Task requirements:
1) Copy out the text between "During our recruitment, we" and "in this trial.", inclusive, from the passage on the trial's recruitment.
2) Continue the passage on the trial's recruitment limitations, starting after its final sentence.

Text passage:
▼▼▼
During our recruitment, we randomized patients to either the control or intervention group, meaning that providers were able to have patients in both groups. This creates a risk for a contamination effect, as providers were able to use elements from the intervention with patients in the control group. One way to address this would have been to randomize at the clinician or clinic level to avoid providers having participants in each group. Doing so would potentially have made it more difficult to recruit participants unless they could have been to assign patients to a waitlist. However, this was not possible in this trial.

This recruitment process may challenge the generalizability of the study. The vast majority of participants were recruited by providers to inform patients about the study. Although providers were strongly encouraged to ask all of their patients about the research project, providers were able to, on their own, select which patients to inform about the study. Providers may have been more prone to ask patients they assume would use a smartphone app or patients whom the provider believed were able to participate in such a trial. This recruitment process may have affected the distribution of the study participants’ characteristics, such as gender, diagnosis, or use of antipsychotic medication. For example, the level of functioning of the included participants was significantly higher in our sample than in a sample from a previous OPUS project [34]. Furthermore, this selection by the provider may show a lack of SDM between the patient and provider in which the provider decides whether to inform the patient about the research project, thereby not giving the patient a say when making the decision about participating in the study.
▲▲▲
Stored data:
▼▼▼
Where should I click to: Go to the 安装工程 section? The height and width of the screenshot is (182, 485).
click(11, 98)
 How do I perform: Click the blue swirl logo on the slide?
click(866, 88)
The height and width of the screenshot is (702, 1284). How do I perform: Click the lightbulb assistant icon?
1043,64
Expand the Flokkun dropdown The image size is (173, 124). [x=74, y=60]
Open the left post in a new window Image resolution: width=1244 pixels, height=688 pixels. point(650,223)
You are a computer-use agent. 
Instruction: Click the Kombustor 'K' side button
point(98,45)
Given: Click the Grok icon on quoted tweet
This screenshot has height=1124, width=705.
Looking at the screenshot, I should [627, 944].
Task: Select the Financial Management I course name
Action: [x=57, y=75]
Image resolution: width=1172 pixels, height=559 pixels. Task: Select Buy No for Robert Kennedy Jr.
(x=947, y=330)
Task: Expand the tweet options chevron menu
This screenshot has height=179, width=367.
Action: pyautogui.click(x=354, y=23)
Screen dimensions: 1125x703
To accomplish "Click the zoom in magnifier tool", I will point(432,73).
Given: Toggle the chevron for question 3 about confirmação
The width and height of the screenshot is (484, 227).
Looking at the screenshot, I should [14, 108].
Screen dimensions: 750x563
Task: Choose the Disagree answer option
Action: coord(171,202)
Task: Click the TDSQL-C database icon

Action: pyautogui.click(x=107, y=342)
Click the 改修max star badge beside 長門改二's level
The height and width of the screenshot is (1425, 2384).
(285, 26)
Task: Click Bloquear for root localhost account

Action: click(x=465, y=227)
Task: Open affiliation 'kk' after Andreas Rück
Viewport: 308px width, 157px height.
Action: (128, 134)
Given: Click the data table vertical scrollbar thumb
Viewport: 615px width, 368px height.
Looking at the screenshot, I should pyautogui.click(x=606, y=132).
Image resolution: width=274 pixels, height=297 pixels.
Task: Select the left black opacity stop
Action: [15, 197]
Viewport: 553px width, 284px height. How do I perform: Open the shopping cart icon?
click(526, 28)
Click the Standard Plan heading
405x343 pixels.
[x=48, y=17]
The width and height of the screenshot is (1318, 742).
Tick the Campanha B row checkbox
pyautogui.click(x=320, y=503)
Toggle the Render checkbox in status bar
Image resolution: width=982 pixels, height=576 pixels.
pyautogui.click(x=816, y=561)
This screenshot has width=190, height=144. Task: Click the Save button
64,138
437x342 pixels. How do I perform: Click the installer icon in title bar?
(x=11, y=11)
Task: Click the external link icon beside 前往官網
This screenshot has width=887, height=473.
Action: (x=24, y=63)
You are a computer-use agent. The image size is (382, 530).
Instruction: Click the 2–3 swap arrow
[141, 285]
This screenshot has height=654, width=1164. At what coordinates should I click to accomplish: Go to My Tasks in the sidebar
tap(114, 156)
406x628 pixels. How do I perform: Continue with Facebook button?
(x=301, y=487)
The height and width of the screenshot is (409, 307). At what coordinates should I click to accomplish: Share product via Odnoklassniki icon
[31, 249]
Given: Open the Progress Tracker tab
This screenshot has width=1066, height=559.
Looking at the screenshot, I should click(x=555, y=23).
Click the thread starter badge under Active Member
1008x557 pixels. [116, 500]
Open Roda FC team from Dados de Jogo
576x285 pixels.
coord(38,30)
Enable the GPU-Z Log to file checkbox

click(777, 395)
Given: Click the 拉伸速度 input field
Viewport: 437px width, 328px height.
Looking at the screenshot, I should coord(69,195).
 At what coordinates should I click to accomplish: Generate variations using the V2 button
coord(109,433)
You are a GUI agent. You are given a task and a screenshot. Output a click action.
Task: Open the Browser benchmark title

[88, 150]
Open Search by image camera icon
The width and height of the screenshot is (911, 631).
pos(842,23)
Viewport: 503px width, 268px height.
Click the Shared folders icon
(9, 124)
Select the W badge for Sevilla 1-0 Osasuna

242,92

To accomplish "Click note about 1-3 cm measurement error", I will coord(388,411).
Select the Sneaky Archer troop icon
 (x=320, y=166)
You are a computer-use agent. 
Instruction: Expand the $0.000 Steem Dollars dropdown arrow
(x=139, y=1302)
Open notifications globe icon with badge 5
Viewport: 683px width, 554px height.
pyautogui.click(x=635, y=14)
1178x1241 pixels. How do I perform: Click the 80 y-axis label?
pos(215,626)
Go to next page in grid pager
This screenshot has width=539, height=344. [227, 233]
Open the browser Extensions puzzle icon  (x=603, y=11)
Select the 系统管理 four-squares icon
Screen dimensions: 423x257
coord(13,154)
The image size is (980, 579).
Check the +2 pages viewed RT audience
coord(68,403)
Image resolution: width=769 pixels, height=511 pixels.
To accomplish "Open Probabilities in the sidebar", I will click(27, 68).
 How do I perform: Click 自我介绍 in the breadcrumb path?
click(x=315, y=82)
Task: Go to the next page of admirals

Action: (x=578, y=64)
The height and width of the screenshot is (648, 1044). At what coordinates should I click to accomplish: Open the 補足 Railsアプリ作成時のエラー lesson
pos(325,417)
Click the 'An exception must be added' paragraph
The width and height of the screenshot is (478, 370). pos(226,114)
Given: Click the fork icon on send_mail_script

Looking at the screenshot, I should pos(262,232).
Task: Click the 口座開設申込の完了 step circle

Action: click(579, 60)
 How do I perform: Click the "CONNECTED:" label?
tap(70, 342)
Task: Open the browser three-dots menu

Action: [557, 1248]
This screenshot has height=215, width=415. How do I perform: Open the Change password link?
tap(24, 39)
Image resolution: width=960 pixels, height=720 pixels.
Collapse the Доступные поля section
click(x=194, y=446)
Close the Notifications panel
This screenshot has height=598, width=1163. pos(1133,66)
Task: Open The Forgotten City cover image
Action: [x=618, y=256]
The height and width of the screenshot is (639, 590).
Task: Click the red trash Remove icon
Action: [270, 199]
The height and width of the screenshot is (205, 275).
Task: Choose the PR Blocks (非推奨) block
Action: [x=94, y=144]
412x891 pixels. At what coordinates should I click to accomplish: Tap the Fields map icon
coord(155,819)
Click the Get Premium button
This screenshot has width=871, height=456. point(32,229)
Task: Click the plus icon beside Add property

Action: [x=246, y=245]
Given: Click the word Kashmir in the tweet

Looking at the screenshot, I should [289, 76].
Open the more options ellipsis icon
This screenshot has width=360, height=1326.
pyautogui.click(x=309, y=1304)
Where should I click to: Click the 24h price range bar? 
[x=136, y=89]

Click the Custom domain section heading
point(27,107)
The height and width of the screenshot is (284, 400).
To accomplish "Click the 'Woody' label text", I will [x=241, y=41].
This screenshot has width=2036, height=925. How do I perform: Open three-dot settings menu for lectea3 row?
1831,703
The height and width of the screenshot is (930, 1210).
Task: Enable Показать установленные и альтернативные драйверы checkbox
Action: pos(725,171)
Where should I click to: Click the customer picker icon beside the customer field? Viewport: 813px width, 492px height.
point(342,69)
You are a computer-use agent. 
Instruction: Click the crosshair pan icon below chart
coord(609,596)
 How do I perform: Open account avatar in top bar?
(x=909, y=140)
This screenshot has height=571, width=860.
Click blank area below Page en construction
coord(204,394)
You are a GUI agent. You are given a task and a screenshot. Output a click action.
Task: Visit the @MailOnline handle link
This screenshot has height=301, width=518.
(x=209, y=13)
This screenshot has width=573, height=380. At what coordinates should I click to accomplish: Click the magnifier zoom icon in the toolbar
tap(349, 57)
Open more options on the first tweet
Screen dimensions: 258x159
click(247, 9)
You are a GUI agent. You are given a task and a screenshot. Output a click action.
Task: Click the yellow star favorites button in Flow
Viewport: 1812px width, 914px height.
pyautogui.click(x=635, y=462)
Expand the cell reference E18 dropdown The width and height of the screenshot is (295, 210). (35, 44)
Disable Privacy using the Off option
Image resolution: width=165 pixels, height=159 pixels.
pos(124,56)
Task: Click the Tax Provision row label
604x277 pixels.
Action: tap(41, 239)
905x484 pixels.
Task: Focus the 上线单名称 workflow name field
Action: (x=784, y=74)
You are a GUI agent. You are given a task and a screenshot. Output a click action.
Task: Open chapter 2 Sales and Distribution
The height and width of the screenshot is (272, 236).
▲▲▲
Answers in order:
1)
During our recruitment, we randomized patients to either the control or intervention group, meaning that providers were able to have patients in both groups. This creates a risk for a contamination effect, as providers were able to use elements from the intervention with patients in the control group. One way to address this would have been to randomize at the clinician or clinic level to avoid providers having participants in each group. Doing so would potentially have made it more difficult to recruit participants unless they could have been to assign patients to a waitlist. However, this was not possible in this trial.

2)
During the trial, researchers routinely made providers aware of the project by being physically present at the clinic. However, the COVID-19 pandemic added another challenge, in which it was not possible to be as present at the clinic as usual. However, with the pandemic, health care and many other areas saw an increased use of digital systems and how quickly we can adopt these systems into practice. eHealth provides an approach to care when in-person services are troublesome [33]. Moving forward, stakeholders and practitioners are encouraged to adopt e–mental health care tools to offer a more blended care plan [35].

Although the level of lost-to-follow-up on our primary outcome was low (<10%), we observed that the intervention group had a higher number at the postintervention time point than the control group, which may have biased our results. In addition, the higher number of participants lost to follow-up in the intervention group may be caused by boredom or dissatisfaction with the tool. However, disengagement can also be interpreted as a potentially harmful outcome of using a digital SDM tool. However, the absolute numbers of lost-to-follow-up were relatively low, and the reasons in the intervention group were mostly due to ending OPUS treatment prematurely. Another potential bias in the trial was the fact that a majority of outcomes (including the primary outcome) were self-reported, and as participants were not blinded, this could introduce a bias by overestimating the true effect size.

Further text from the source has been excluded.